**Data records:**
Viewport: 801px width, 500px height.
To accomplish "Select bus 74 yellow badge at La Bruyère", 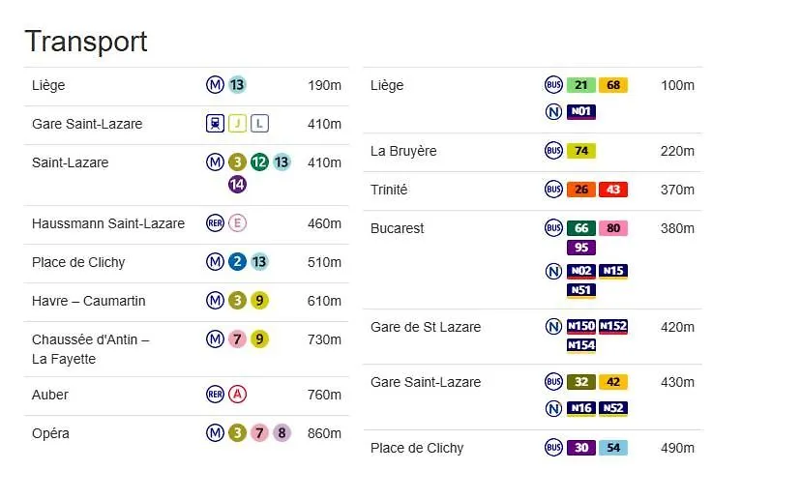I will (581, 151).
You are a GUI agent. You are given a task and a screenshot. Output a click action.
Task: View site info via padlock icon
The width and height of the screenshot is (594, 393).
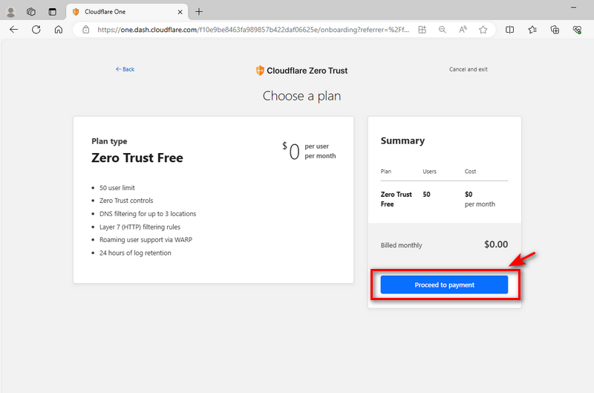click(86, 30)
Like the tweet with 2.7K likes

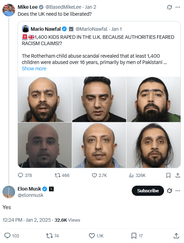(94, 175)
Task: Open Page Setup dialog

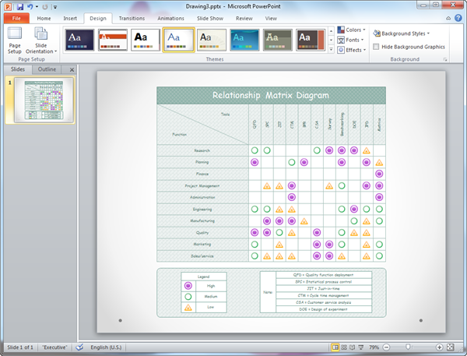Action: click(15, 40)
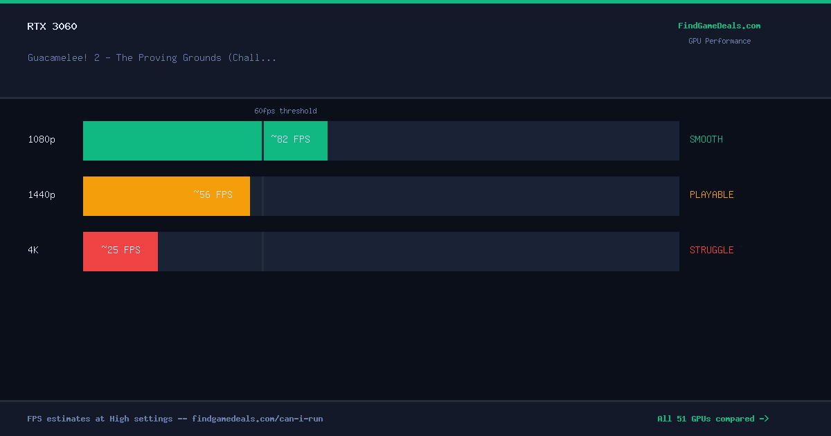Click the GPU Performance caption
The image size is (831, 436).
[720, 41]
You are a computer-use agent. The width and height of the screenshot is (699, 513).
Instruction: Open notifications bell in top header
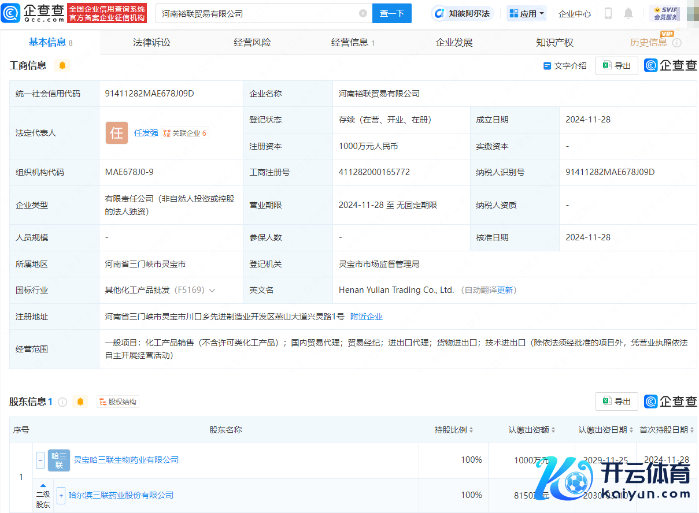(628, 13)
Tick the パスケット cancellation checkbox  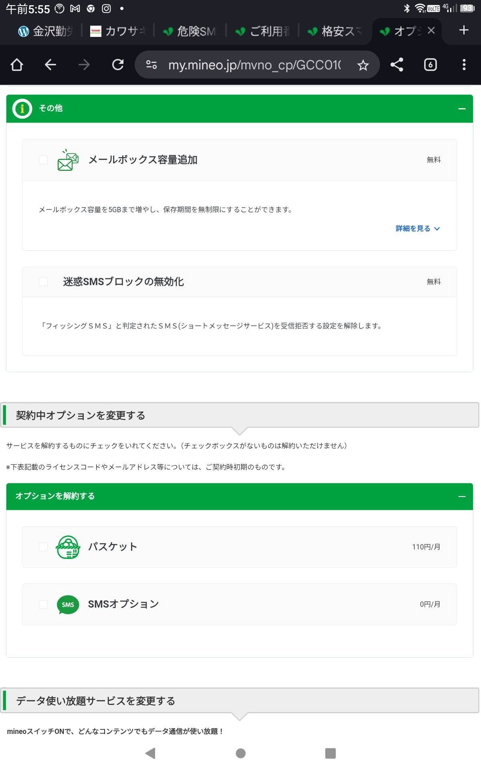point(43,547)
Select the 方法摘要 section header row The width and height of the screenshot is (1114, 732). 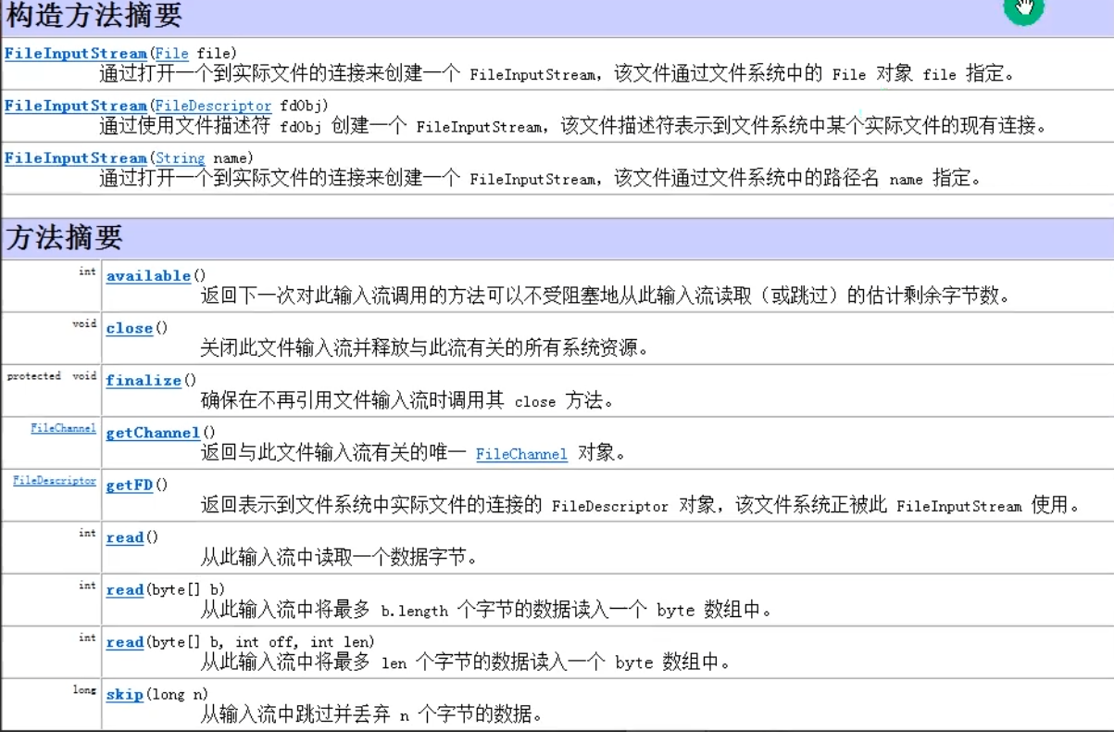click(x=58, y=236)
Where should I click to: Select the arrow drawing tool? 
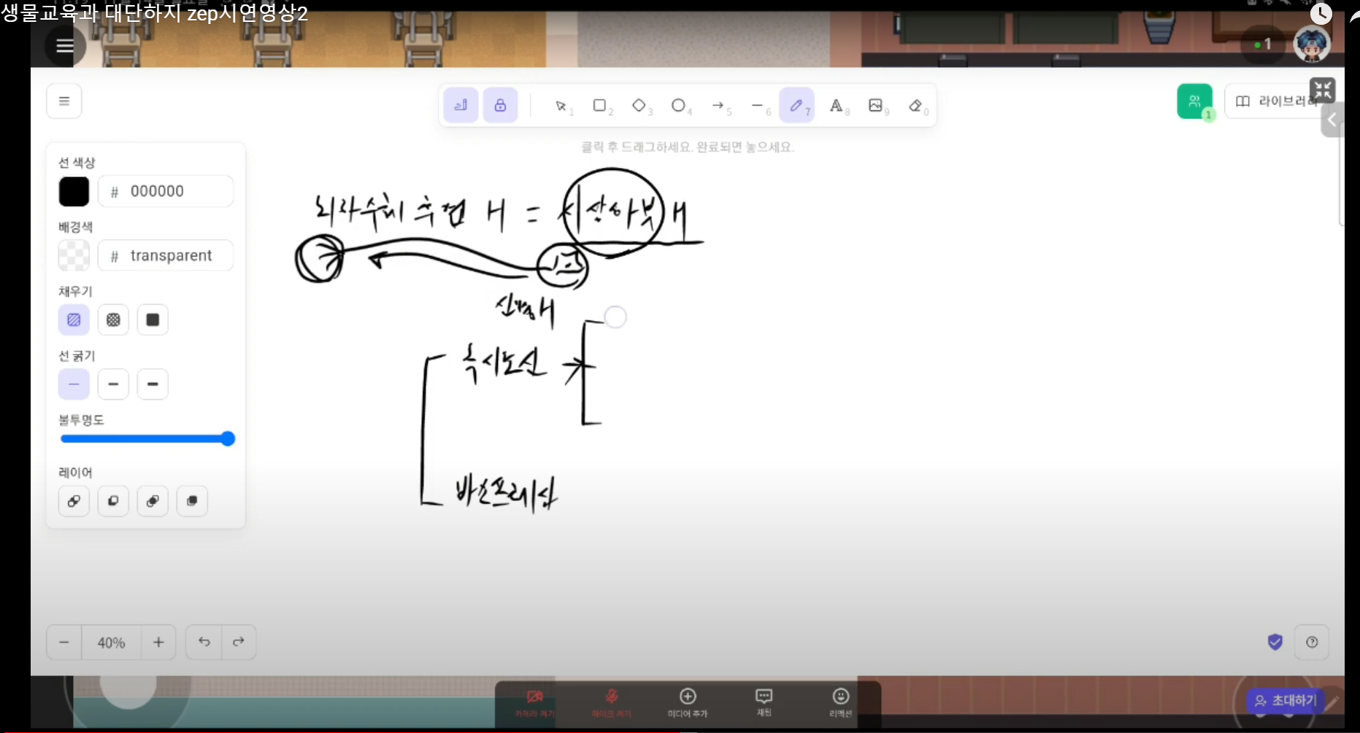coord(718,106)
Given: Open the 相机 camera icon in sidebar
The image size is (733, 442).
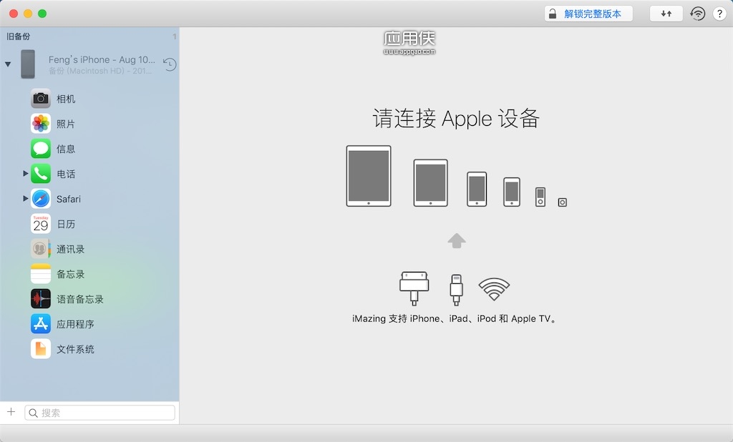Looking at the screenshot, I should pyautogui.click(x=41, y=99).
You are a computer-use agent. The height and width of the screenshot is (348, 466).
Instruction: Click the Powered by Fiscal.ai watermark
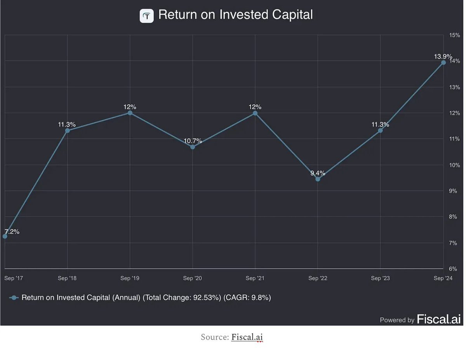[x=420, y=320]
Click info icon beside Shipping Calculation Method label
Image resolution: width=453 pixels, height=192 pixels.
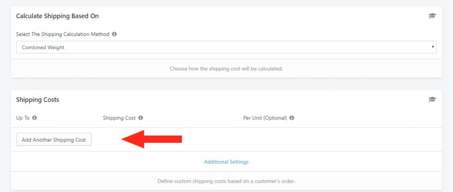coord(115,34)
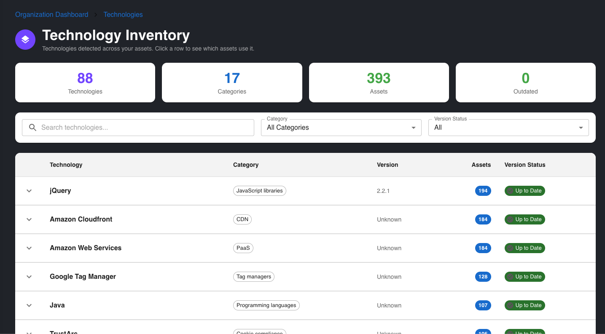Viewport: 605px width, 334px height.
Task: Click the JavaScript libraries category chip
Action: (259, 191)
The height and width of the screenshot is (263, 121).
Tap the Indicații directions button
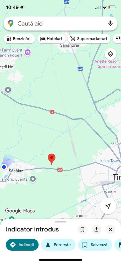tap(22, 245)
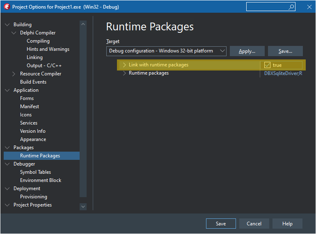
Task: Click the title bar search input field
Action: click(267, 7)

**Activity:** Copy out, with no pictures, the lines from the one containing "Instruction: Click the" through the last line of the data above, both ends included and each word unchanged.

**Output below:**
Instruction: Click the Powered by Fiscal.ai watermark
[x=420, y=320]
Click info icon beside Shipping Calculation Method label
Image resolution: width=453 pixels, height=192 pixels.
coord(115,34)
Viewport: 605px width, 334px height.
Task: Click the JavaScript libraries category chip
Action: (259, 191)
The height and width of the screenshot is (263, 121).
Tap the Indicații directions button
tap(22, 245)
Task: Click the title bar search input field
Action: click(267, 7)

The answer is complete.